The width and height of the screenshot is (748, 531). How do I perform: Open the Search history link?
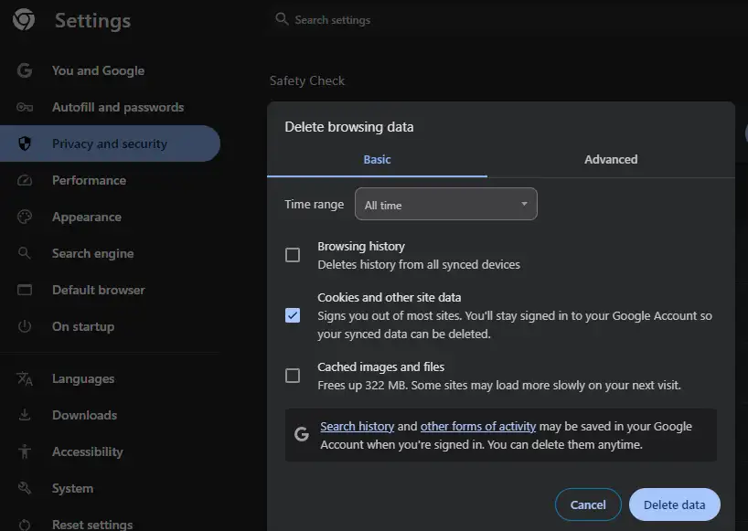tap(357, 426)
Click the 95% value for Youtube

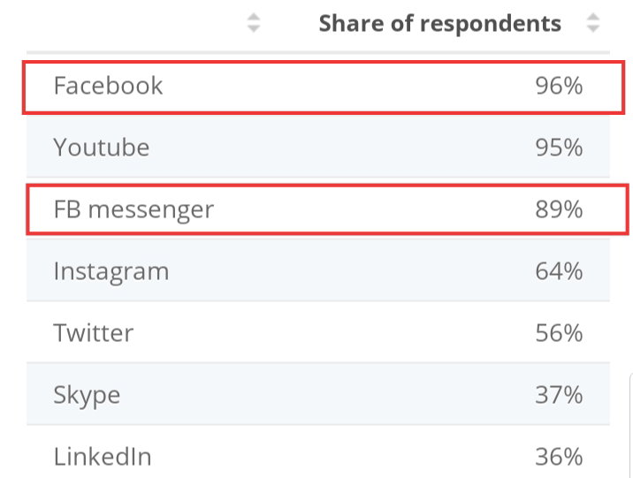tap(559, 148)
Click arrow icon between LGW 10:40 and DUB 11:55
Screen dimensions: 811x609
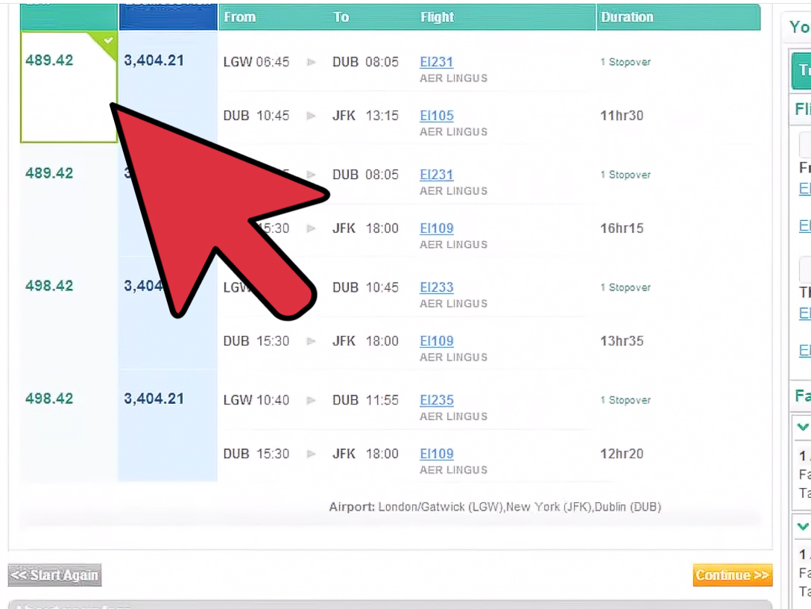pos(312,400)
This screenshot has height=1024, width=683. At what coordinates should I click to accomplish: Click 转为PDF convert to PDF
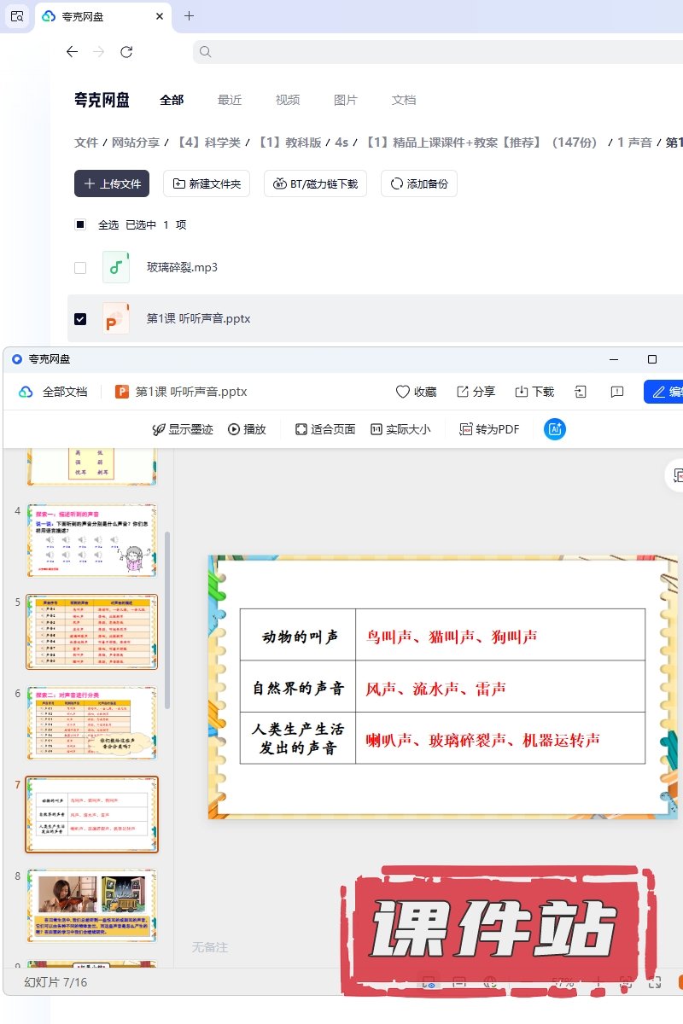pos(490,429)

= = =

• **THE TASK**: A faithful reproduction of every entry, with no pictures, is the expected answer.

• **EXERCISE ANSWER**:
The width and height of the screenshot is (748, 531). How do I perform: Open the Search history link?
tap(357, 426)
Click the 95% value for Youtube

tap(559, 148)
Click arrow icon between LGW 10:40 and DUB 11:55
Screen dimensions: 811x609
pos(312,400)
This screenshot has height=1024, width=683. At what coordinates should I click to accomplish: Click 转为PDF convert to PDF
pos(490,429)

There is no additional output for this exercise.